STATED TASK =
Reproduce all of the following lines, including the requests, and shift every coordinate in the answers by adding 106 to each number. Omit the pictures from your answer.

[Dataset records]
--
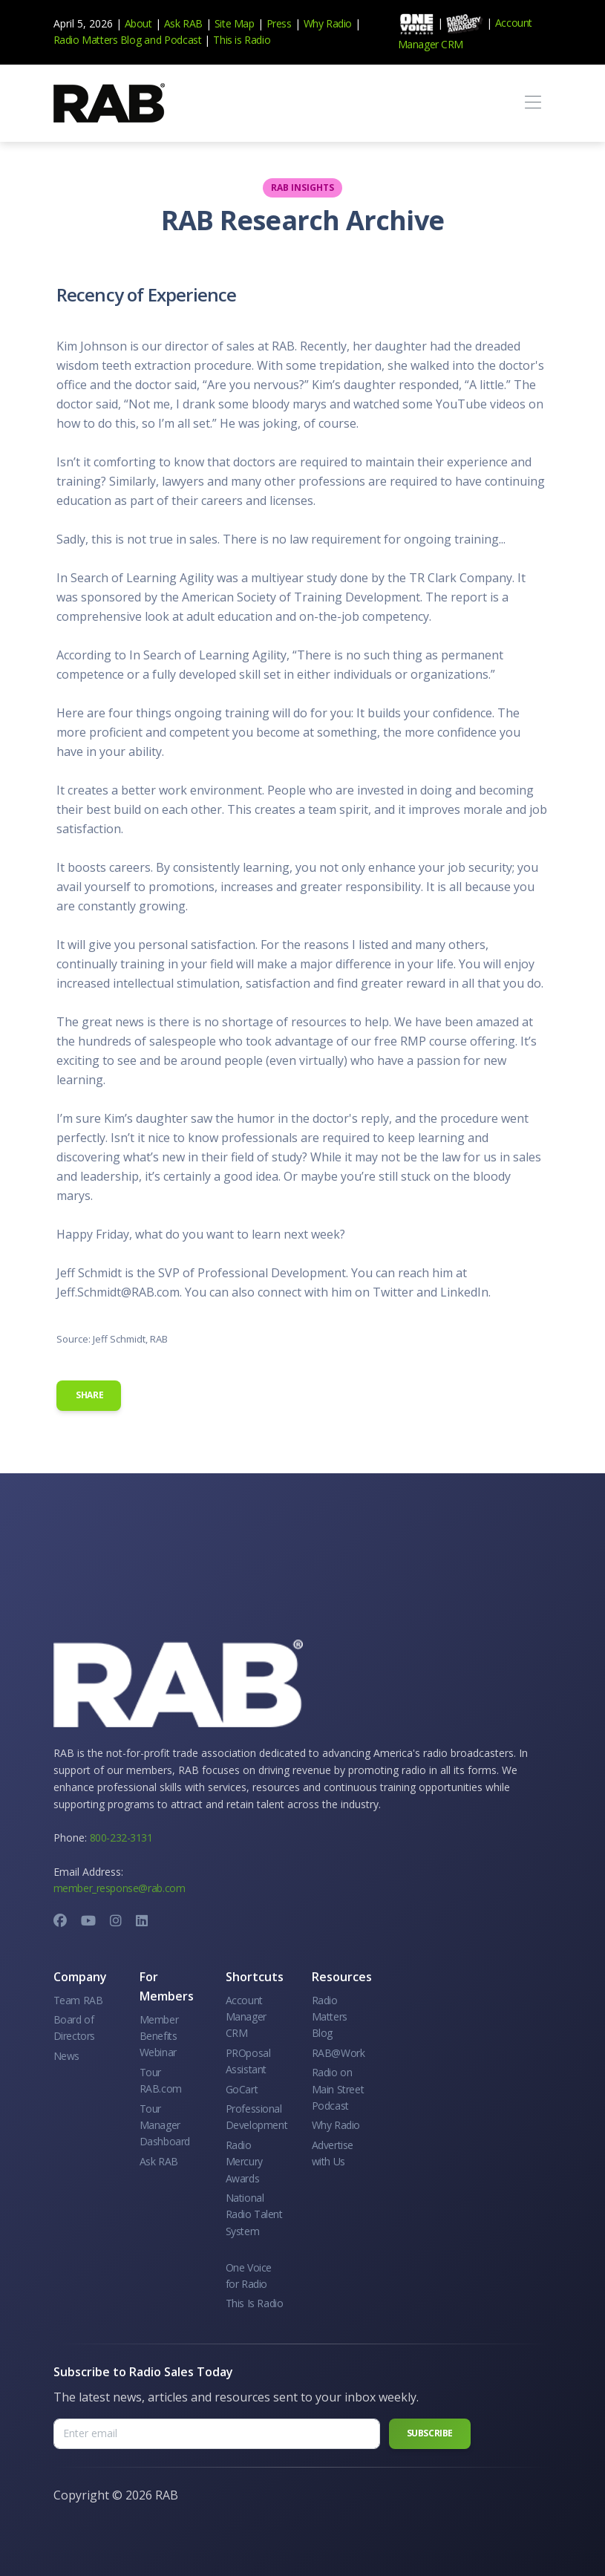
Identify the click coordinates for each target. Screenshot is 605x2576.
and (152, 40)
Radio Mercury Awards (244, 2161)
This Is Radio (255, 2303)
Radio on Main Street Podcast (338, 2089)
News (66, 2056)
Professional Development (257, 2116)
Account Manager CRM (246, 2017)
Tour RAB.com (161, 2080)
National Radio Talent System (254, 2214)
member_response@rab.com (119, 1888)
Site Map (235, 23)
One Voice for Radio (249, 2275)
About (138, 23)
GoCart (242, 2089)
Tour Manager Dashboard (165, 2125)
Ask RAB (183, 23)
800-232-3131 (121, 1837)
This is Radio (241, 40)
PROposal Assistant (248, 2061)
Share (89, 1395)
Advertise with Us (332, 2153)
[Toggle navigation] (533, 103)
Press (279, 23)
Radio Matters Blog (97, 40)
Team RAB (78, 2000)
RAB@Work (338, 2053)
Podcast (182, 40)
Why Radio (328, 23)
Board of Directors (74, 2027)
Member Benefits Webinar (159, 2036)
--
EXERCISE OUTPUT =
Identify the click coordinates for each target. Screenshot is 605x2576.
and (258, 146)
Radio Mercury Awards (350, 2267)
This Is Radio (361, 2409)
Radio on Main Street Podcast (444, 2195)
News (172, 2162)
Professional Development (363, 2222)
Account Manager CRM (352, 2123)
Tour RAB.com (267, 2186)
National Radio Talent System (360, 2320)
member_response@rab.com (225, 1994)
Site Map (341, 129)
One Voice for Radio (355, 2381)
About (244, 129)
GoCart (348, 2195)
Tour Manager Dashboard (271, 2231)
Ask RAB (289, 129)
800-232-3131 (227, 1943)
This is Radio (347, 146)
PROposal Assistant (354, 2167)
Share (195, 1501)
Advertise with Us (438, 2259)
[Toggle navigation] (639, 209)
Press (385, 129)
Radio Matters Blog (203, 146)
Team RAB (184, 2106)
RAB@Work (444, 2159)
Podcast (288, 146)
Why Radio (434, 129)
Board of Directors (180, 2133)
Member Benefits Webinar (265, 2142)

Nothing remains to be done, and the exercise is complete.